Again, thanks very much for producing your tagging class.
Cecio Cecioni
July 11th, 2011 at 16:12
I found a little bug: the word "Italy" is categorized as and adverb. One possibile correction to the code is:
BEFORE:
// Anything that ends 'ly' is an adverb
if( substr($token, -2) == 'ly' ) {
$return[$i]['tag'] = 'RB';
}
AFTER:
// Anything that ends 'ly' is an adverb except the word "Italy"

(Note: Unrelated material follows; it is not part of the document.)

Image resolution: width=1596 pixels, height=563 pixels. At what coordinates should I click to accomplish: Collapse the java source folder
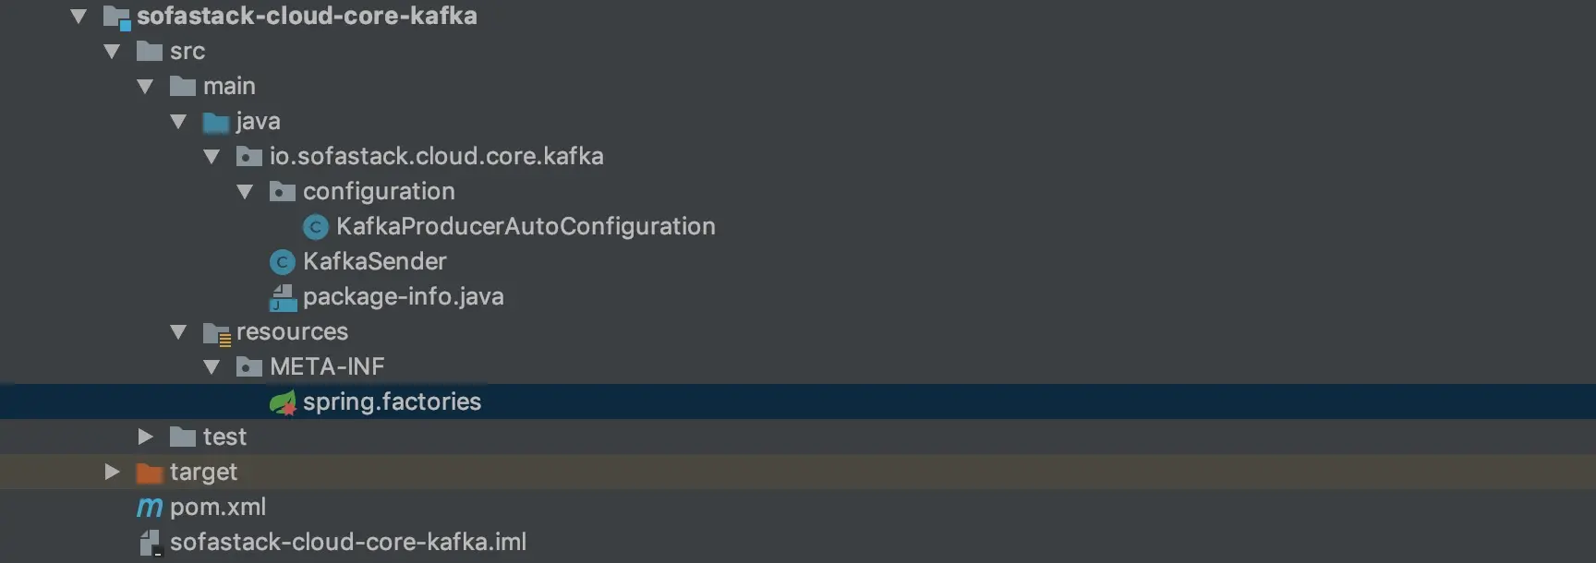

if( substr($token, -2) == 'ly' and $token !== 'Italy') {
$return[$i]['tag'] = 'RB';
}
chaithanya
January 28th, 2012 at 15:56
HI..I am working on implementing a Parts of speech tagger for Telugu language using statistical based approach(TnT)...can u please suggest me a way for doing that..
Marilyn
December 11th, 2012 at 16:20
Hi Ian, is there any coding and tutorial in php where I can calculate the percentage of part-of-speech tags that have been correctly assigned to evaluate the performance of pos tagger? Thanks for your help.
Ian Barber
December 22nd, 2012 at 00:47
Marilyn: Nothing specific, but it's just a straightforward count of the matches between a manually tagged document and the automatically tagged one.
Bala Menon
February 16th, 2013 at 18:01
What a life saver. I wanted for my application to tag POS in a sentence and do some processing afterwards and using the NLTK library proved utterly painful just for POS.
Thanks so much for this! Works like a charm.
K. H.
April 3rd, 2013 at 20:04
Many thanks! I was looking for an online API to do some POS tagging for a project, but I couldn't find anything that would do the job. I came across this article and decided to give it a try -- and it works quite well!